September 26, 2010|Roberta Silman, Globe Correspondent

Annabel Lyon is the author of a collection of stories, “Oxygen,’’ and a book of novellas, “The Best Thing For You.’’ Now we have her ambitious first novel, “The Golden Mean,’’ which was published to great acclaim in Canada last spring. Beautifully researched and written, it is the story of Aristotle during the crucial years after he was summoned by his childhood friend, King Philip of Macedon, to come to Pella and teach Philip’s son, Alexander the Great.

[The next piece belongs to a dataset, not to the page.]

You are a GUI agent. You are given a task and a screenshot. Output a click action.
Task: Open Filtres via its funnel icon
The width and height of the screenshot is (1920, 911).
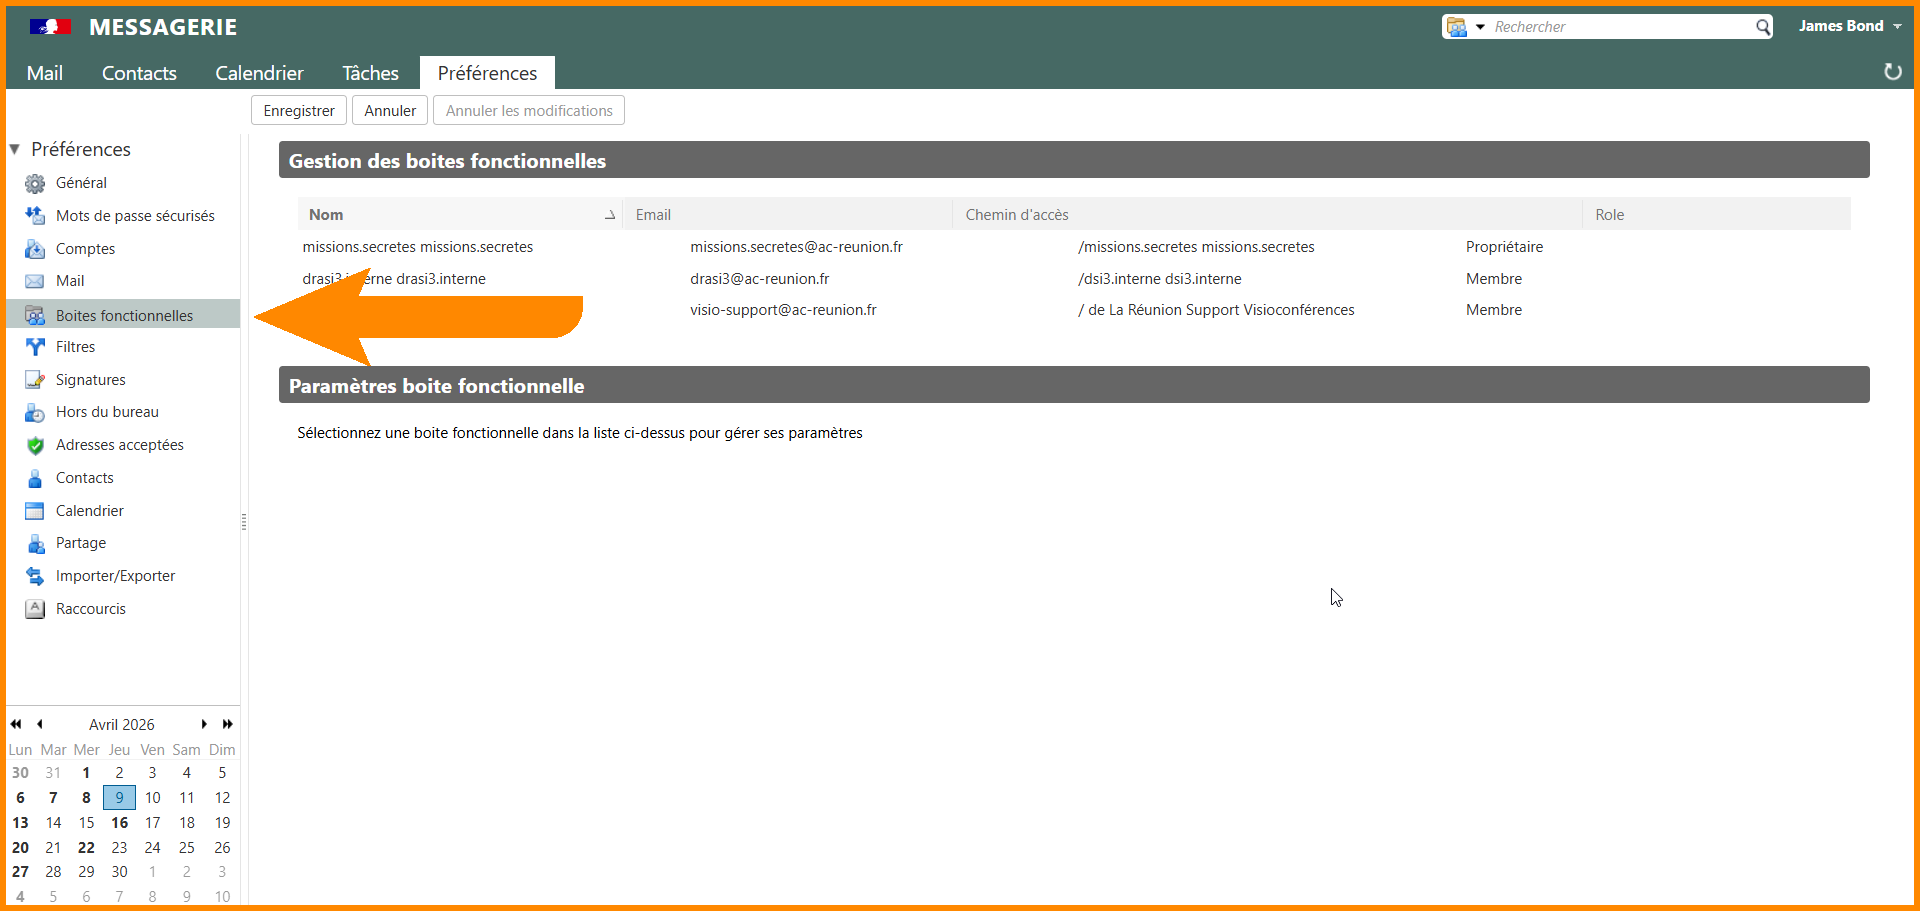(x=35, y=347)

Roughly based on the actual events first recorded in “Plutarch’s Lives,’’ Lyon’s novel covers much of the material explored in Mary Renault’s 1969 novel, “Fire From Heaven.’’ However, where Renault’s novel was considered a somewhat sentimental picture of Alexander, Lyon’s book is refreshingly blunt and accessible as it delves into the complicated relationships of Alexander and Aristotle as they interact with a large group of vivid characters who all seem to have ideas about how to educate a ruler.

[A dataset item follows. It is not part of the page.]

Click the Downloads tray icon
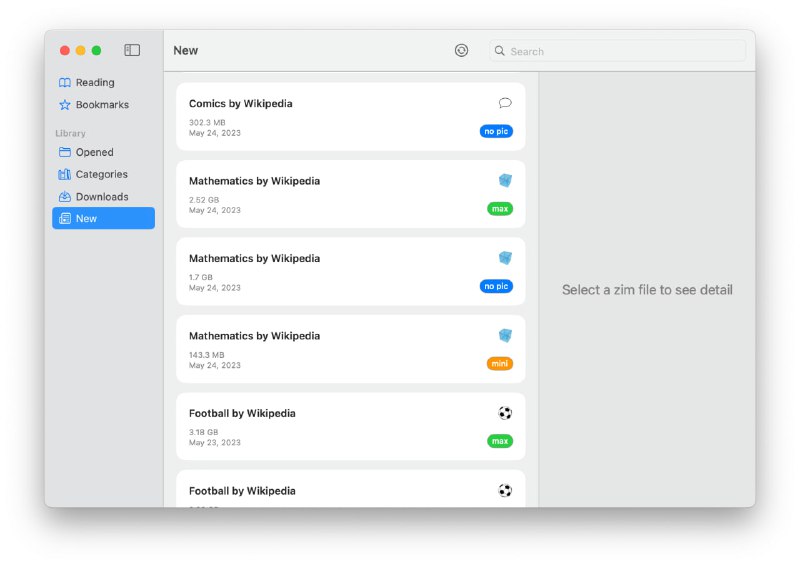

Told from Aristotle’s point of view, it reminds us that the philosopher was born in Stageira and that he and Philip were childhood friends because Aristotle’s father was the doctor to Philip’s father when he was king. When the book opens in 343 BC, Aristotle is disappointed that he was not chosen to lead Plato’s Academy in Athens after his famous teacher’s death. So Aristotle is completely open to Philip’s invitation to come to Pella where Philip lives with Olympias, the mother of Alexander. The boy is now 13, spoiled, arrogant, and wild.

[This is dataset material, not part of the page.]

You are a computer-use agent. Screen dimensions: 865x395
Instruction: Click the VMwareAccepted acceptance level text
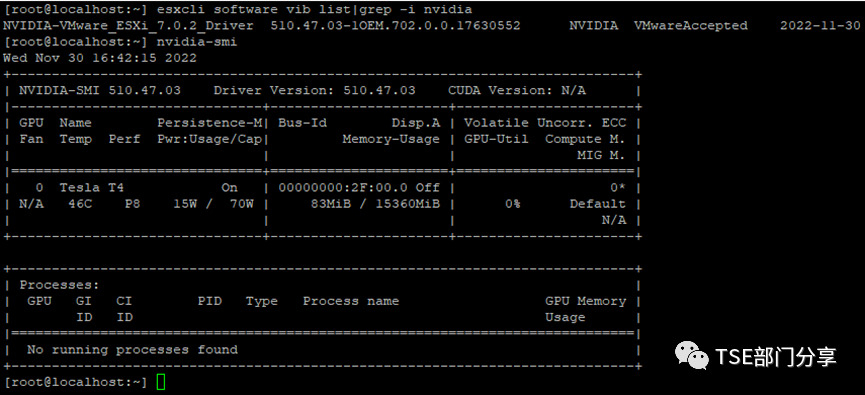click(691, 26)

He has an older half-brother, Arrhidaeus, a boy who is mentally challenged although he was born healthy. History tells us that he may have been epileptic; in the novel, some people believe he was poisoned by Olympias to ensure her son’s ascension to the throne, but as presented by Lyon he seems more within the autism spectrum than anything else.

We learn a lot about Aristotle’s childhood, how he was always a loner, avidly curious about everything, and subject to fits of depression, which he calls blackness. His father, Nicomachus, realizing early that this child was not cut out for soldiering, encourages him to become a doctor, even dragging Aristotle to a gruesome caesarean birth. But he doesn’t really know what he has, and as Aristotle puts it: “His encouragement came in mean doses, and often at random; why was it fine to want to watch the birth of a litter of puppies but idle and wasteful to work out the mathematical relationship between the length of a lyre string and the tone it produced?’’

Nicomachus finally sends him to Illaeus, who teaches the boy philosophy and books (and sex) until the plague takes both parents, and Aristotle finds his way to Plato’s Academy, where he becomes the star student.